Publié le 13 janvier 2026 à 07h30. L’inflammation chronique, souvent silencieuse, pourrait être un facteur clé du déclin cognitif. Un médecin spécialiste de la longévité souligne l’importance de l’alimentation et du mode de vie pour préserver la mémoire et la clarté d’esprit.
- L’inflammation chronique, souvent liée à une mauvaise alimentation et à un manque de sommeil, peut altérer la communication entre les neurones.
- La « brume mentale », la difficulté à prendre des décisions et les oublis fréquents peuvent être des signes d’une inflammation sous-jacente.
- Adopter une alimentation nutritive, bien dormir et gérer le stress sont essentiels pour réduire l’inflammation et protéger la mémoire.
La mémoire n’est pas uniquement déterminée par la génétique, l’âge ou la chance, mais aussi par des facteurs liés à notre hygiène de vie. C’est ce qu’affirme le médecin Rodrigo Arteaga, spécialiste de la longévité, pour qui l’inflammation est un ennemi souvent sous-estimé de la santé cérébrale.
Les premières fonctions à souffrir lorsque l’on adopte de mauvaises habitudes sont souvent celles liées à la mémoire. Cette « brume mentale », cette lenteur à prendre des décisions, ces oublis quotidiens que l’on attribue trop souvent au simple vieillissement, peuvent en réalité être le symptôme d’une alimentation déséquilibrée.

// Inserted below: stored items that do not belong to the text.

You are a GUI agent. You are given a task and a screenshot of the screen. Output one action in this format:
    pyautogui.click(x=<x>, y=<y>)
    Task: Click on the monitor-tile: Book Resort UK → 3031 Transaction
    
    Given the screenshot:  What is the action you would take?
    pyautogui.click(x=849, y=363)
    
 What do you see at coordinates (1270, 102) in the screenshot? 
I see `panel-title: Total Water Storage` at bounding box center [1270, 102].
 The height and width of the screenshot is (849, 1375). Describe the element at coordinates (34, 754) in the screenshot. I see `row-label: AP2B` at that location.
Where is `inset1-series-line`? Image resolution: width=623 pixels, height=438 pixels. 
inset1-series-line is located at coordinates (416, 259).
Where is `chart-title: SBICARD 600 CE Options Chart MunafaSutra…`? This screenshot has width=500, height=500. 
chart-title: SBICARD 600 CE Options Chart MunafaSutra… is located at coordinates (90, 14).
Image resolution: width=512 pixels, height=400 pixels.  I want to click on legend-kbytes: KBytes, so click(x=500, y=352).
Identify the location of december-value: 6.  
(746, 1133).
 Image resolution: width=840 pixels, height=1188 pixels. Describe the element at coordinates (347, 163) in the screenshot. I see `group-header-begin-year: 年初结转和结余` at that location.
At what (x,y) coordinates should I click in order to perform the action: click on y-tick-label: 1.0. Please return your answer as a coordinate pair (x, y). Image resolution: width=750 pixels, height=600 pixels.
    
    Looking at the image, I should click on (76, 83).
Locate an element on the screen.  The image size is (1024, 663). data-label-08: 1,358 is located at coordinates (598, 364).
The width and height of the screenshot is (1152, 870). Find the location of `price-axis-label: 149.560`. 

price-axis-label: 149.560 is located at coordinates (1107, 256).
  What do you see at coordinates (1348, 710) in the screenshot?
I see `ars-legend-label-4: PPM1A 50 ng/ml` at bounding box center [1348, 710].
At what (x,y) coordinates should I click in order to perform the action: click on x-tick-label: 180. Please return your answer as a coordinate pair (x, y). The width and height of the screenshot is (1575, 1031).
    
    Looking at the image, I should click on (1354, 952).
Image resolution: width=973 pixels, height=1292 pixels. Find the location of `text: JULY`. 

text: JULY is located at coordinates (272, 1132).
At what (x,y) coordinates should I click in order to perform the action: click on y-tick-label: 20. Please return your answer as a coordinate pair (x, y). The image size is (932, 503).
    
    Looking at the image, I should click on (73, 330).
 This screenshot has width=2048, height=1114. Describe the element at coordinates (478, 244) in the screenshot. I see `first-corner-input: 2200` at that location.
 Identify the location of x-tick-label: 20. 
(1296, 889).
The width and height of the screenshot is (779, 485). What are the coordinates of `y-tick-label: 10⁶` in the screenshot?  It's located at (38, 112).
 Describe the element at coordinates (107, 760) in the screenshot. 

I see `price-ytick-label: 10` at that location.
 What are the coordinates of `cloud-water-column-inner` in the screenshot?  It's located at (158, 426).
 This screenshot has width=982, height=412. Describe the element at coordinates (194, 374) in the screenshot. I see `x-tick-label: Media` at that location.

La dieta, clave en la memoria
« Votre cerveau peut rester fort au fil des années. Cela dépend de l’énergie qui parvient à vos neurones, de la qualité de leur communication et, surtout, de l’intensité de l’inflammation qui perturbe ce processus », explique le médecin dans une vidéo diffusée sur YouTube.
Une alimentation pauvre en nutriments prive le cerveau de « bon carburant » et la mémoire est la première à en pâtir. Si le style de vie n’est pas adapté, « et que l’inflammation devient une routine, il devient plus difficile de penser clairement ».
Los hábitos que inflaman al cuerpo
Bien que la perte de mémoire puisse sembler inévitable avec l’âge, « vous pouvez faire une différence significative en modifiant votre alimentation », rappelle le Dr. Arteaga. « Le cerveau vieillit plus vite lorsque l’inflammation fait partie de votre quotidien ».
« Dormir peu, consommer des produits ultra-transformés ou un excès de sucres » sont autant d’habitudes qui provoquent une « inflammation chronique de bas grade » pouvant entraîner d’importants « déséquilibres hormonaux » et, finalement, affecter la « mémoire » de manière insidieuse.
« Cela crée une sorte de sensation de maladresse, une pensée plus lente, que l’on ne relie jamais au mode de vie et que l’on attribue souvent uniquement au vieillissement », déclare-t-il. Il est donc important d’« inclure des aliments qui réduisent cette inflammation et protègent les neurones des dommages », en plus de bien dormir, de consommer des protéines et des graisses saines, ainsi que des légumes.